DeBofsky, Sherman & Casciari recently partnered with United Policyholders on an amicus brief urging affirmance in Rochow v. Life Insurance Company of North America (“LINA”), 737 F.3d 415 (6th Cir. 2013). United Policyholders is a non-profit 501c3 organization that serves as a voice and information resource for insurance consumers in all 50 states.
The case, about which we have previously written, concerns whether an ERISA claimant in a suit for benefits can recover $3.8 million in disgorged profits in addition to $900,000 in wrongfully withheld disability benefits. Although the panel-majority in Rochow affirmed the right of the plaintiff to obtain such an award, the Sixth Circuit granted LINA’s petition for rehearing on February 19, 2014, and the case is due to be re-heard by the Sixth Circuit en banc on June 18, 2014.
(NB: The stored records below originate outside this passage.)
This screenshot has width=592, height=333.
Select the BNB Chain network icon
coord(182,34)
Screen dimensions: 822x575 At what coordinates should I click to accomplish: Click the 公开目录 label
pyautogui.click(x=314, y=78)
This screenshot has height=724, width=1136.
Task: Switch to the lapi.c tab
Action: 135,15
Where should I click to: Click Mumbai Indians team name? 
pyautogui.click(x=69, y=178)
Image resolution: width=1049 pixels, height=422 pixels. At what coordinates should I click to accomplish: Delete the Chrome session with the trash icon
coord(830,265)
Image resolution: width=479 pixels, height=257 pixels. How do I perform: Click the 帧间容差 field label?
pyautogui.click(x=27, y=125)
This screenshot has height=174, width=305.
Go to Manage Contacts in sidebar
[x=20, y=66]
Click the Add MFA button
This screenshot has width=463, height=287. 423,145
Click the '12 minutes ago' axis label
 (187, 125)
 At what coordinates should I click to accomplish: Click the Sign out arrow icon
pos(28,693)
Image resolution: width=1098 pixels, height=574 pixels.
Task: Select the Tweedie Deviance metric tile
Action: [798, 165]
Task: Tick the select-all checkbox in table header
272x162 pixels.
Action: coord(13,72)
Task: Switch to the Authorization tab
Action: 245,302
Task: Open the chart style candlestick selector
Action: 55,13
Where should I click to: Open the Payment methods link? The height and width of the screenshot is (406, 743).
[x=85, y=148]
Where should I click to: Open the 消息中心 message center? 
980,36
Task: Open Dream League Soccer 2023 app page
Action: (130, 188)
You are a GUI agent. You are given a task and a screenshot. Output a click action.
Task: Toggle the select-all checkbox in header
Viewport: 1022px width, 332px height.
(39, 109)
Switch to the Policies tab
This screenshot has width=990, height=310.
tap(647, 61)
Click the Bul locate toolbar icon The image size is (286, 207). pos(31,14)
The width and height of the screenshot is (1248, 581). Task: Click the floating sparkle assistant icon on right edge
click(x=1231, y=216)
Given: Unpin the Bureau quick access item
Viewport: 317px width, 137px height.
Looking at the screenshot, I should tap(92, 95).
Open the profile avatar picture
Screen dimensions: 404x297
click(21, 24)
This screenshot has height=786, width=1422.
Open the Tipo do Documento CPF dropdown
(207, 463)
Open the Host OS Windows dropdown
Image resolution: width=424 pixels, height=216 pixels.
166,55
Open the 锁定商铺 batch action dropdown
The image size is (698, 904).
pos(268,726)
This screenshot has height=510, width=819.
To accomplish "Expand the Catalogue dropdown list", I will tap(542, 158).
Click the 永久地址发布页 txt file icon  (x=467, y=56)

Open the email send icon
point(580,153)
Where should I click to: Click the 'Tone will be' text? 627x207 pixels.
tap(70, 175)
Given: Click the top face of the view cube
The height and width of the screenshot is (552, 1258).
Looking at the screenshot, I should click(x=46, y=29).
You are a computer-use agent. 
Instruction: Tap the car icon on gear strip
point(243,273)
The amicus brief, written by Mark DeBofsky and Martina Sherman of DeBofsky, Sherman & Casciari with Amy Bach and Daniel Wade of United Policyholders, argues that disgorgement of profits is necessary to deter insurer misconduct in ERISA benefit cases, particularly in cases such as Rochow, where the insurer earned a substantial gain by investing the wrongfully denied benefits. As the panel-majority observed in Rochow, “If no remedy beyond the award of benefits were allowed, insurance companied would have the perverse incentive to deny benefits as long as possible, risking only litigation costs in the process.” 737 F.3d at 417.
States have long addressed this problem through insurance bad faith law, but those laws are preempted by ERISA. See Pilot Life Ins. Co. v. Dedeaux, 481 U.S. 41 (1987). However, as the Supreme Court recently clarified in CIGNA Corp. v. Amara, 131 S. Ct. 1866, 1880 (2011), nothing under the ERISA statute precludes a participant or beneficiary from obtaining “monetary ‘compensation’ . . . to prevent a trustee’s unjust enrichment” under ERISA § 502(a)(3) (authorizing suits for “other appropriate equitable relief”). Indeed, even prior to Amara, the Seventh Circuit permitted an ERISA benefits claimant to disgorge profits earned by her employer on her wrongfully denied benefits. See Mondry v. Am. Family Mut. Ins. Co., 557 F.3d 781, 806 (7th Cir. 2009). Accordingly, disgorgement is not only an appropriate remedy under § 502(a)(3) but also a necessary deterrent to insurer misconduct of the sort exhibited by LINA in Rochow.
In addition to United Policyholders, AARP and the National Employment Lawyers Association filed an amicus brief urging affirmance in Rochow v. LINA, while the American Benefits Council, American Council of Life Insurers, America’s Health Insurance Plans and Chamber of Council of the United States of America, and DRI-The Voice of the Defense Bar filed briefs urging reversal.